Страница 3 из 44
Оказавшись на тротуаре, Леви повернулся к Центральному парку. Когда он пробегал мимо шпаны, один из них, тот, который якобы обалдел от его «горшка», сказал:
– А почему ты не в школе?
Это было так неожиданно, что Леви рассмеялся, потому что как-то раз в июне, когда шайка вела себя особенно нагло, он им сказал:
– А почему вы не в школе?
Он не только не заткнул рты этим оболтусам, напротив, они потом целый месяц не давали ему прохода этим вопросом. А сегодня они вспомнили его после долгого перерыва, вот он и рассмеялся. Смех был неожиданной и несуразной реакцией. Кто об этом сказал? Леви порылся в памяти: может, Бернард Шоу? «Думать!» – скомандовал он себе, но нужное не приходило. Леви напряг память: такие вещи знать надо, если хочешь стать первоклассным специалистом. Отец его сразу бы назвал и имя, и книгу, из которой цитата взята, и состояние автора в момент написания книги: хорошие были для него времена или нет, и вообще...
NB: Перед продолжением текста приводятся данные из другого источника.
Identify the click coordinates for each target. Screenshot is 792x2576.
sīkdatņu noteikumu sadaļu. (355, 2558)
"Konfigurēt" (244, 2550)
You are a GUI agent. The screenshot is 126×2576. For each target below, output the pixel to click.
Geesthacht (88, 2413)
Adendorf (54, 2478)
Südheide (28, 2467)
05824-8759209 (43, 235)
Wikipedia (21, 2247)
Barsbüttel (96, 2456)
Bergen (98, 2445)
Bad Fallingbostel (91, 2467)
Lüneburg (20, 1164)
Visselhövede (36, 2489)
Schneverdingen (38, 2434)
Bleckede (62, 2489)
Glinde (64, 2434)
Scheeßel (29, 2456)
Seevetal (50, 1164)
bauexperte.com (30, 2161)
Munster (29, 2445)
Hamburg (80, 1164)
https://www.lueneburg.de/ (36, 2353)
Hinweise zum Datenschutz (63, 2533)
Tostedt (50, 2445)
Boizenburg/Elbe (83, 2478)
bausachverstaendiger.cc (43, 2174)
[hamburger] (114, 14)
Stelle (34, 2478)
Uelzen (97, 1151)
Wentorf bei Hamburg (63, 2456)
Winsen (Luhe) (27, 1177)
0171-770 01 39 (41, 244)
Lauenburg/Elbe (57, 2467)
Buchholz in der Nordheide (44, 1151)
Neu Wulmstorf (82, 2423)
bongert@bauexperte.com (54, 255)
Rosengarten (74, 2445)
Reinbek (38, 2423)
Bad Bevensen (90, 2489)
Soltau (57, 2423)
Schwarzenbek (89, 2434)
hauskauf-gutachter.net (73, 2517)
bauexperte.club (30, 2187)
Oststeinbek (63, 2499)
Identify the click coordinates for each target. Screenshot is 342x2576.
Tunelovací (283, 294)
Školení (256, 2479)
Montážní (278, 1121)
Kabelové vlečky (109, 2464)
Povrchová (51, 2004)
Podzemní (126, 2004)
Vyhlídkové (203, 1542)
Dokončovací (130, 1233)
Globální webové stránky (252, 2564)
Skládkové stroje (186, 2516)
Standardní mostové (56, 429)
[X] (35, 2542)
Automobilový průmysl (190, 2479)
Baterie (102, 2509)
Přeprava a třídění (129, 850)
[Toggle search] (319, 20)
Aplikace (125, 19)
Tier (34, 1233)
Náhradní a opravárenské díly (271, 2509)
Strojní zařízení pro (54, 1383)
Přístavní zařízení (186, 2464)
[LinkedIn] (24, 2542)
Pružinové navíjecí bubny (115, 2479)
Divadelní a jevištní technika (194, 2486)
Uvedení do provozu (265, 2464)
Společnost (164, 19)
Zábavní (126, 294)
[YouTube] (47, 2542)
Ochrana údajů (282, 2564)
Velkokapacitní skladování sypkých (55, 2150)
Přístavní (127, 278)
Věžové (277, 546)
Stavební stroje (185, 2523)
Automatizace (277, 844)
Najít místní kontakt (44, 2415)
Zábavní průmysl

Леви жил на 95-й Уэст-стрит, недалеко от Колумбийского университета. Район не из лучших, конечно, но если ты студент и живешь на стипендию, то особо выбирать не приходится, довольствуешься малым, а в июне малым была одна комната с ванной в доме из песчаника, номер 148 на 95-й... Да не так уж и плоха эта комната. Между жильем и университетом была хорошая беговая дистанция: через Риверсайд-парк, затем вверх по 116-й улице, прямой участок по набережной – большего для бегуна и не надо.
Леви пересек авеню, прибавил скорость у Центрального парка, свернул налево и пробежал один квартал. Оказавшись в самом парке, направился в сторону теннисных кортов. Осталось лишь свернуть – и он на месте.
У водохранилища.
Тот, кто спланировал этот водоем, решил Леви уже много месяцев назад, был его единомышленником. Водохранилище – безупречное озерцо – облюбовали миллионеры с Пятой авеню, их дальние, но не бедные родственники с Южной авеню и дальние родственники последних с Западной авеню.
Леви легко обгонял прочих бегунов, огибая озерцо. Было полшестого вечера – он всегда бегал в это время, самое подходящее для него. Некоторые любят пробежаться утром, но у Леви утром лучше всего работал мозг, так что самые сложные учебники он штудировал до обеда, а после полудня делал записи или читал что полегче. К пяти часам мозг истощался, а тело отчаянно требовало движения.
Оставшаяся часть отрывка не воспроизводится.